For starters, database queries are meant to be declarative - meaning: you declare your intent and the database engine will find a way to do it in the most optimized way known to it. Application programming on the other hand is mostly instructive: we tell the system to do something and how to do it.
My search then landed me on this excellent resource: http://wiki.lessthandot.com/index.php/Cursors_and_How_to_Avoid_Them

E.g.
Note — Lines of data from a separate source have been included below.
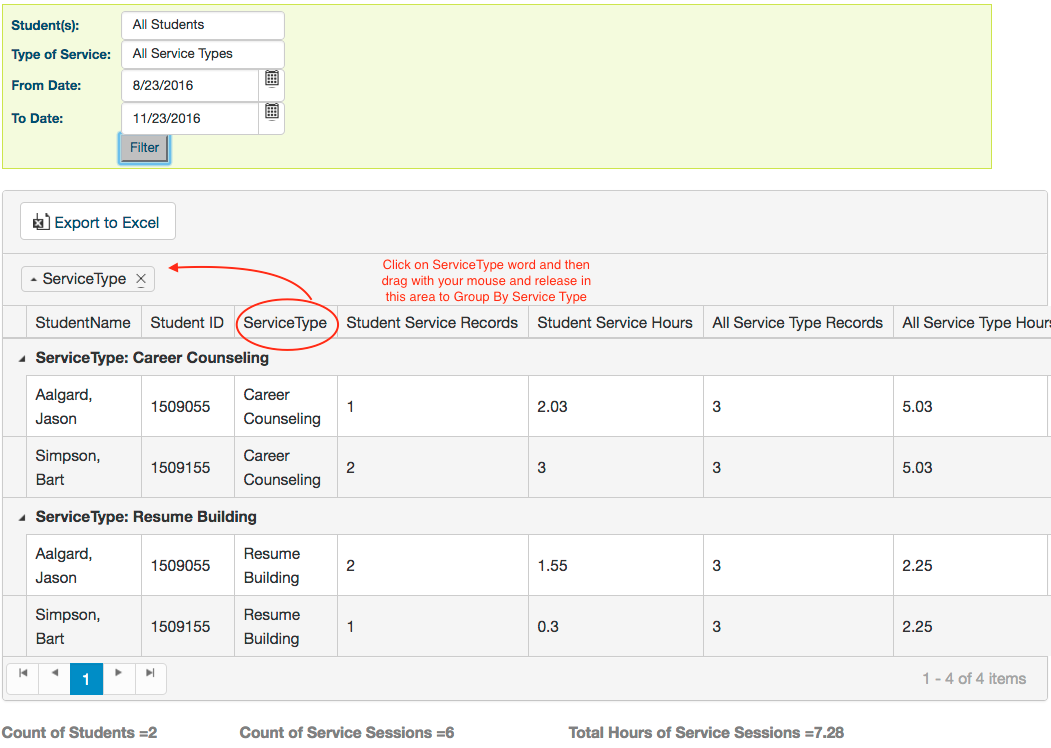Sort by Student ID column header

187,323
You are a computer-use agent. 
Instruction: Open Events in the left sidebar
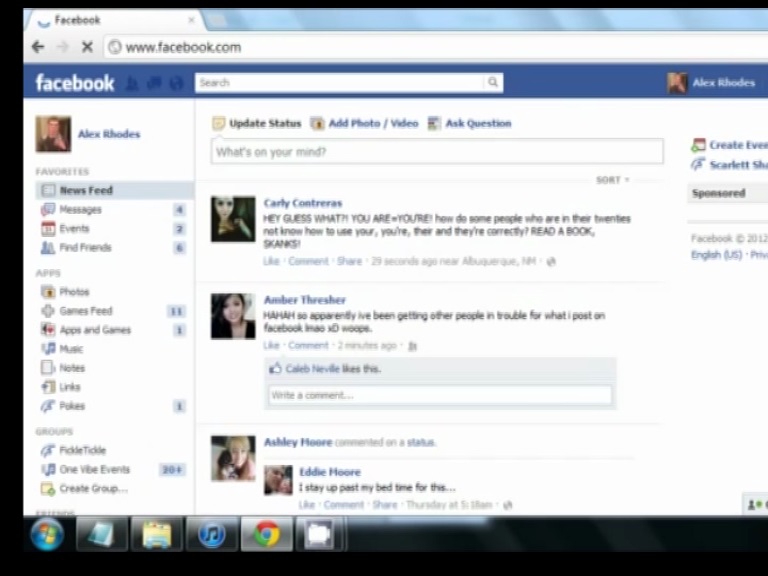[x=73, y=229]
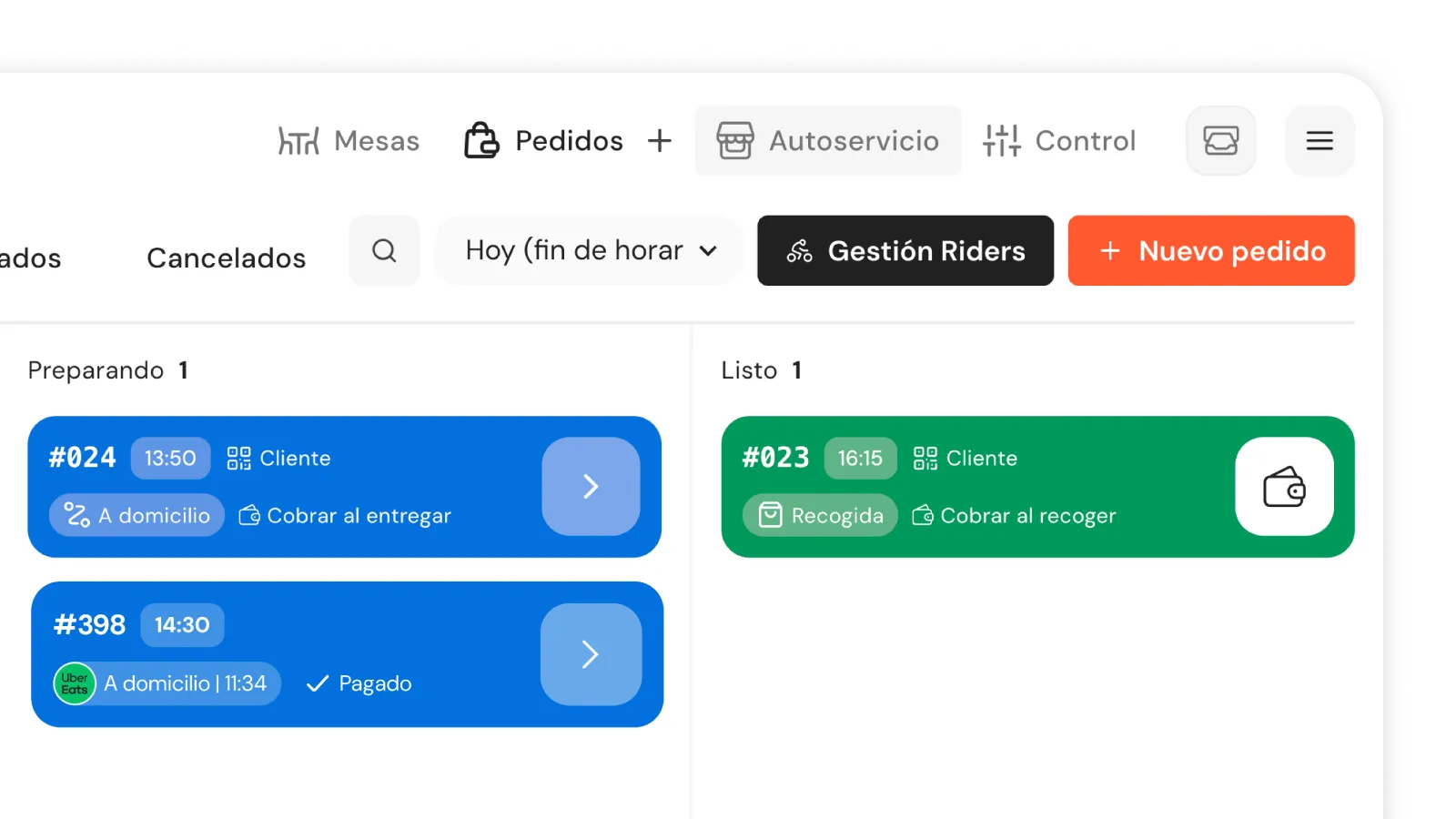Click the Recogida tag on order #023
The image size is (1456, 819).
click(x=821, y=515)
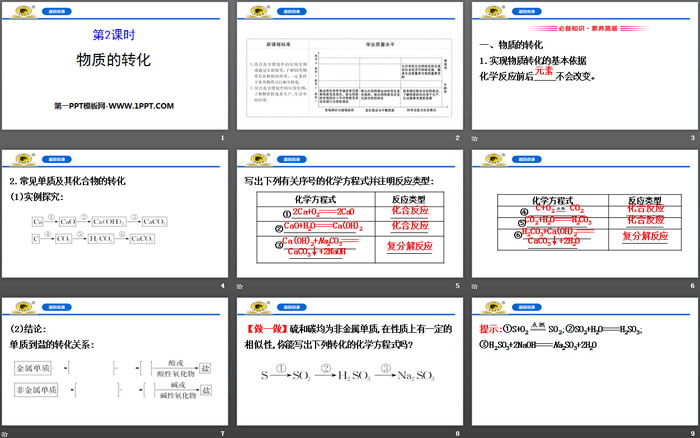
Task: Open the 提示 answer slide
Action: pyautogui.click(x=582, y=369)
You have an Employees_sync table that is the source for the data to be synchronized and Employees table where the update/insert (jargon alert: UPSERT) should happen, in a SQL 2008 environment you would write a query as below:
MERGE dbo.Employees AS Target
USING (SELECT EmployeeNumber, FirstName, LastName, EmailID FROM Employees_sync EI)
    AS Source
ON (Target.EmployeeNumber = Source.EmployeeNumber)
WHEN MATCHED THEN
    UPDATE
    SET Target.FirstName = Source.FirstName,
    Target.LastName = Source.LastName,
    Target.EmailID =Source.EmailID
WHEN NOT MATCHED BY TARGET THEN
    INSERT(EmployeeNumber, FirstName, LastName, EmailID)
    VALUES( Source.EmployeeNumber, Source.FirstName, Source.LastName, Source.EmailID);

(Column names should be self-explanatory)
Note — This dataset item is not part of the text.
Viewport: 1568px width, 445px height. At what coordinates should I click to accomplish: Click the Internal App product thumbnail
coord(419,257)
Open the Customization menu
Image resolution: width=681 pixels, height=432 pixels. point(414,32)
If you have SQL 2005 or below, you would have to split this up into two batches:
-- Update
UPDATE Employees
SET
FirstName = tm.FirstName,
LastName = tm.LastName,
EmailID = tm.EmailID
FROM Employees_sync tm
LEFT JOIN Employees m ON tm.EmployeeNumber = m.EmployeeNumber

--INSERT
INSERT INTO Employees (EmployeeNumber, FirstName, LastName, EmailID)
SELECT EmployeeNumber, FirstName, LastName, EmailID FROM Employees_sync
WHERE EmployeeNumber not in (SELECT EmployeeNumber FROM Employees)

Happy Coding!